If Jack hit Billy, nobody would say “Jack hit he.” Nor would they say “Him hit Billy.” That would sound like the writers who used to stereotype Native Americans with dialogue like “Me go to town.” That heap no good.

Mary Norris, copyeditor at The New Yorker, blames the widespread abusage “between you and I” on people being too polite.

The error gets abetted by the social pressure to not put oneself first. If people weren’t so worried about being polite they would put themselves first in the sentence. “No one would begin a confidence with ‘Between I and you.’”

Norris advises, “If you still think it’s impolite and your mother … would disapprove, move ‘me’ to the other end and you have good grammar and etiquette too.”

William Safire referred to a quote in which F. Scott Fitzgerald told Ernest Hemingway, “The rich are different than you and I.” Hemingway replied, “Yes, they have more money.”

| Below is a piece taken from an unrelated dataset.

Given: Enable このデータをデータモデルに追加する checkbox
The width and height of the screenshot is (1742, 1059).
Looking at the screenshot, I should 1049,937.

But Safire found that Fitzgerald meant something deeper about the rich: “They possess and enjoy early, and it does something to them, makes them soft where we are hard, and cynical where we are trustful, in a way that, unless you were born rich, it is very difficult to understand.”

Safire then adapted Fitzgerald’s insight to those who feel compelled to say “It is I,” or “Between you and I.”

“Let me tell you about the very grammatical. They are different from you and me. They get their habits ingrained early, and it does something to them, makes them rigid where we are flexible, and cynical of usage where we are trustful, in a way that, unless you were exposed at an early age to a severe English teacher, it is very difficult to understand.”